Frank Turner is one of those artists that you can count on to have a beer with anytime he’s playing a show. He usually sticks around afterwards and he’s such an open, unpretentious and normal guy that you feel you’ve just gained a new friend after two minutes of talking to him.
His music is both rooted in folk and in punk – but always retaining identity with his homeland in the UK. He can play a solo show one day, and the next he’ll be playing full band, gigging with bands ranging from Social Distortion to The Weakerthans. Last April, he played his 1000th show, and in early 2012 he will be headlining Wembley arena. Just 4 years ago, as chronicled on his first DVD “All About The Destination“, he was taking the train to get himself to the next gig and sleeping on floors. Needless to say, this is a man who is not only very passionate about what he does, but knows what it’s like to work for it.

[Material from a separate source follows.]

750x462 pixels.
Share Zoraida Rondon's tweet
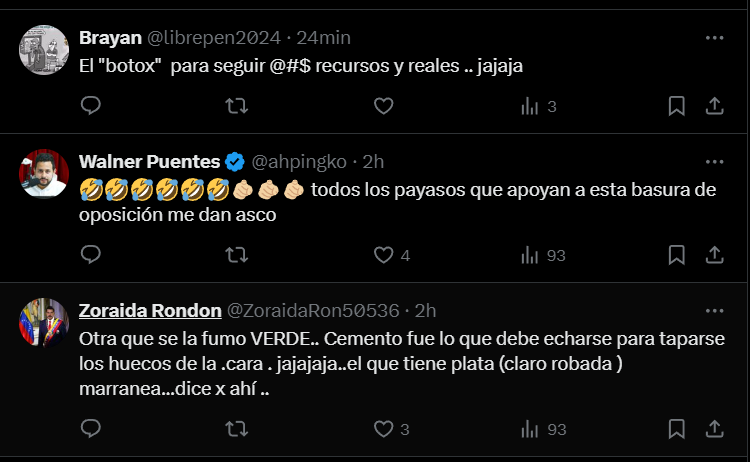pos(715,429)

His 4th album, “England Keep My Bones” was released earlier this year on Xtra Mile/Epitaph Records, and was his most succesful album to date, charting at Number 12 in its first week on the UK charts.

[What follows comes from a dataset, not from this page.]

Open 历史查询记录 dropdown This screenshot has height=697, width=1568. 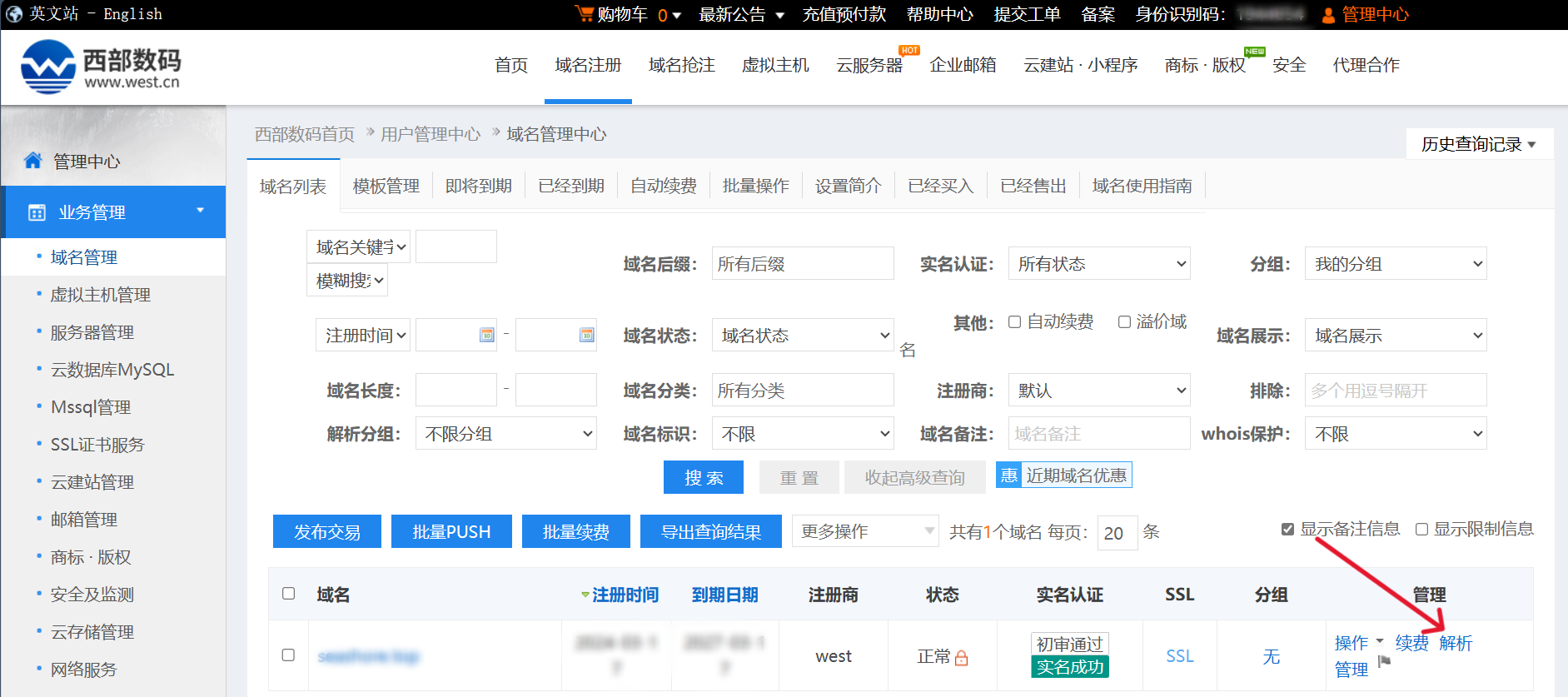click(1478, 144)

When I first saw him, just 2 years ago here in Montreal, he was playing Divan Orange to a crowd of maybe 30-40 people. Next saturday, October 29, Frank Turner is headlining the Corona Theater here in Montreal (2190 Rue Notre-Dame Est) to a crowd that will probably be 10 times bigger than his first outing here. It will be his first show in Montreal playing full band, with his backing group dubbed The Sleeping Souls.

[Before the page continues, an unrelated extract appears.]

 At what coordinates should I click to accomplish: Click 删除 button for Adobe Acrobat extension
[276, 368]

I was able to interview him for a few words prior to his upcoming show, which I have to say, I’m very much looking forward to.
TBM: There is a growing sense of confidence in your identity through your songwriting. At the same time, in the last few years, you’ve toured places in the world few artists have. Do you find this has influenced your way of writing?
Frank Turner: Absolutely. As far as my songs about Englishness go, I think it’s the fact that I don’t spend too much time there anymore, which drives me to consider my national identity more clearly, and to comment about it. More often than not I’m the only Englishman in a crowded room, and that gives you time to think about what it is that distinguishes you, for better or worse, from those around you.
4 years ago, you were touring by taking the train from gig to gig and now you’ll be doing a show at Wembley arena. Is it easy to adapt to such a major change in status as an artist?
There are moments of surrealism, and I’m not sure that any musician has ever emerged totally ready to play an arena show. I’m pretty nervous about that gig – while I’ve played to bigger crowds, it’s never been as the headliner. It’s a strange position to be in. But then I think life is short so you should live it wide, and I try to take everything in my stride and enjoy it as much as I can.
Your new album “England Keep My Bones” has a sound unlike your other albums. What was your approach in the making of the album?
On some levels it was the same as the others, in the sense that I put my head down and tried to write and record the best album I could, regardless of any outside interference. I think it’s important to write for yourself as your primary audience – that’s the only honest way to write. That said, there were a few things this time that were different – working with Tristan all the way through the project, having the band in the studio but not playing live… Technical details. I also try not to repeat myself, creatively, so hopefully each record is at least a little separated from its brothers and sisters.
You’ve now written what is probably (to my knowledge) the first atheist Gospel song, and called it “Glory Hallellujah”! That’s quite an accomplishment. What drove you to write that song?
Well, the chorus kind of showed up a while ago as a playful, slightly provocative idea that didn’t go much further. But my friend Jay (Beans On Toast) heard me play it and pushed me to finish the whole song. It made me have to sit down and think about what I had to say on the subject very carefully. It’s not my intention to needlessly offend, but I did feel like it was a subject worth addressing.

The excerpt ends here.